== Segment start ==

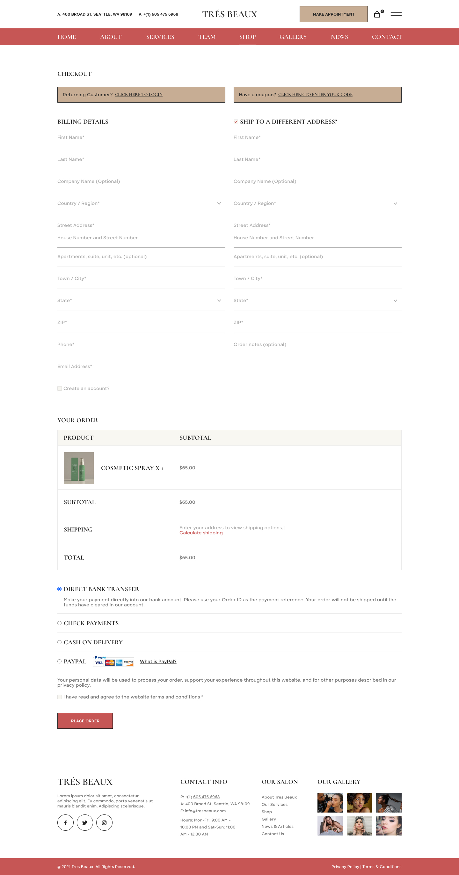Click the PayPal accepted cards logo
Screen dimensions: 459x875
(x=114, y=661)
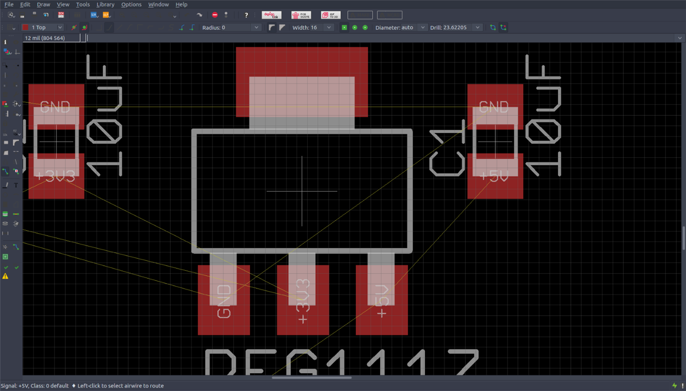
Task: Open the ULP user language program icon
Action: coord(106,15)
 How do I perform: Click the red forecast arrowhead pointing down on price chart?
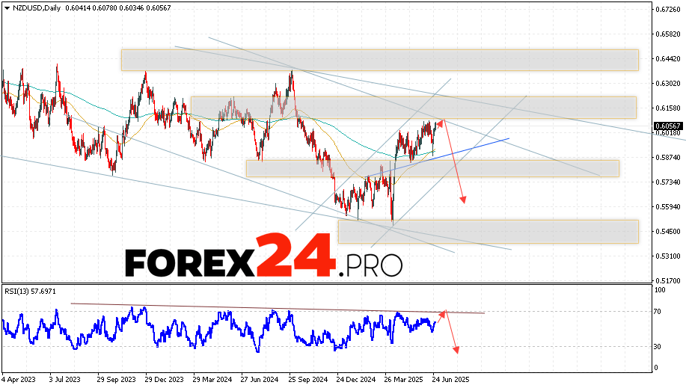point(464,200)
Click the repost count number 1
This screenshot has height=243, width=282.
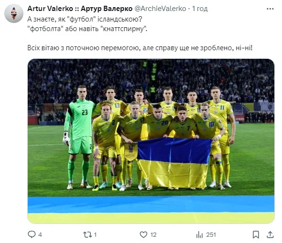[95, 235]
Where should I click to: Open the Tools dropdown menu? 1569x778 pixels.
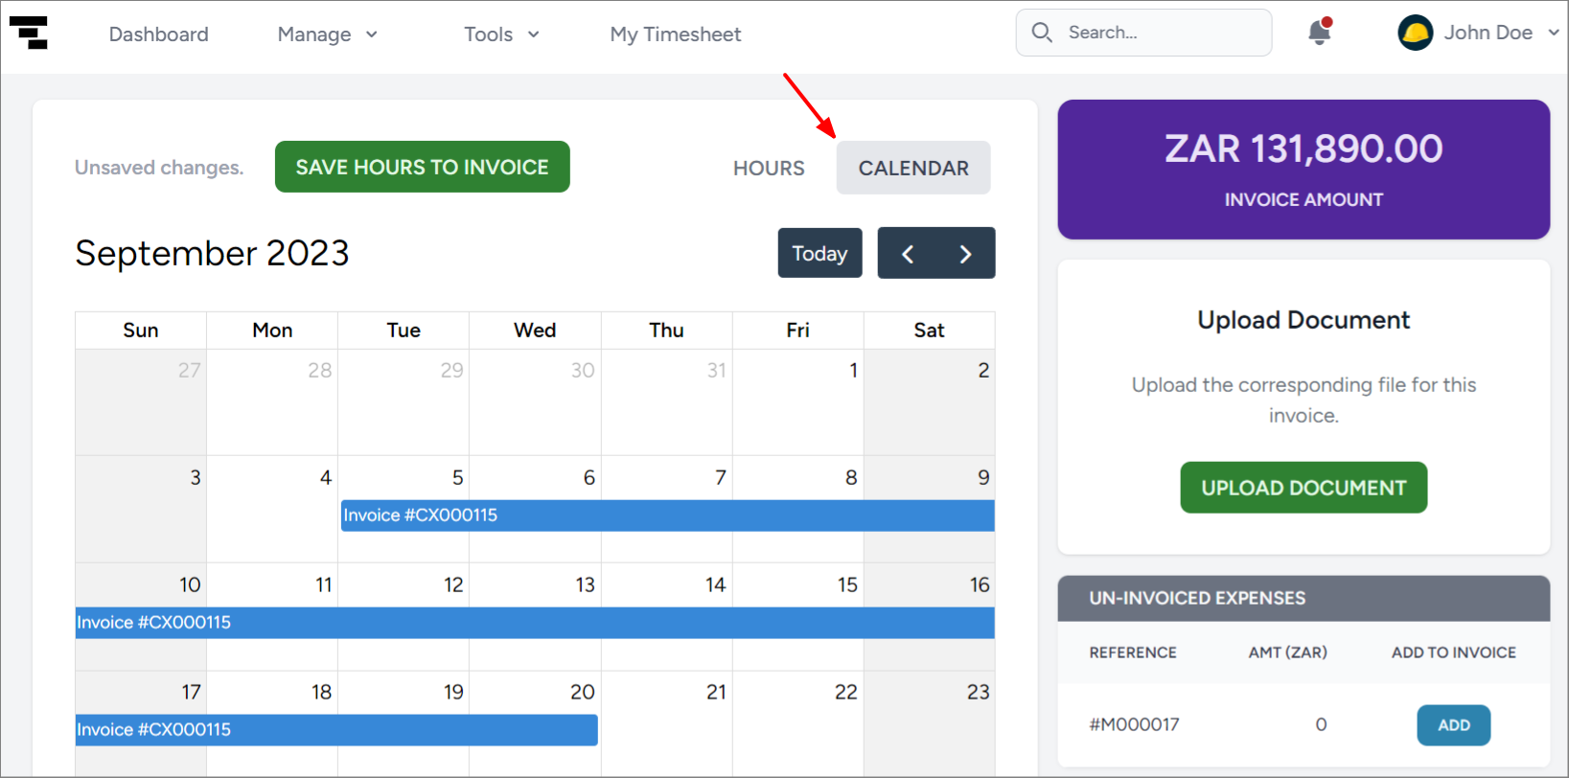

== Segment end ==

*Problem details:*
Print exactly the lines between the line containing "How do I perform: Click" and the last line of the entries above, including both, and nothing besides; skip the pictures.

*Result of this task:*
 How do I perform: Click the red forecast arrowhead pointing down on price chart?
point(464,200)
Click the repost count number 1
This screenshot has height=243, width=282.
[95, 235]
Where should I click to: Open the Tools dropdown menu? 1569x778 pixels.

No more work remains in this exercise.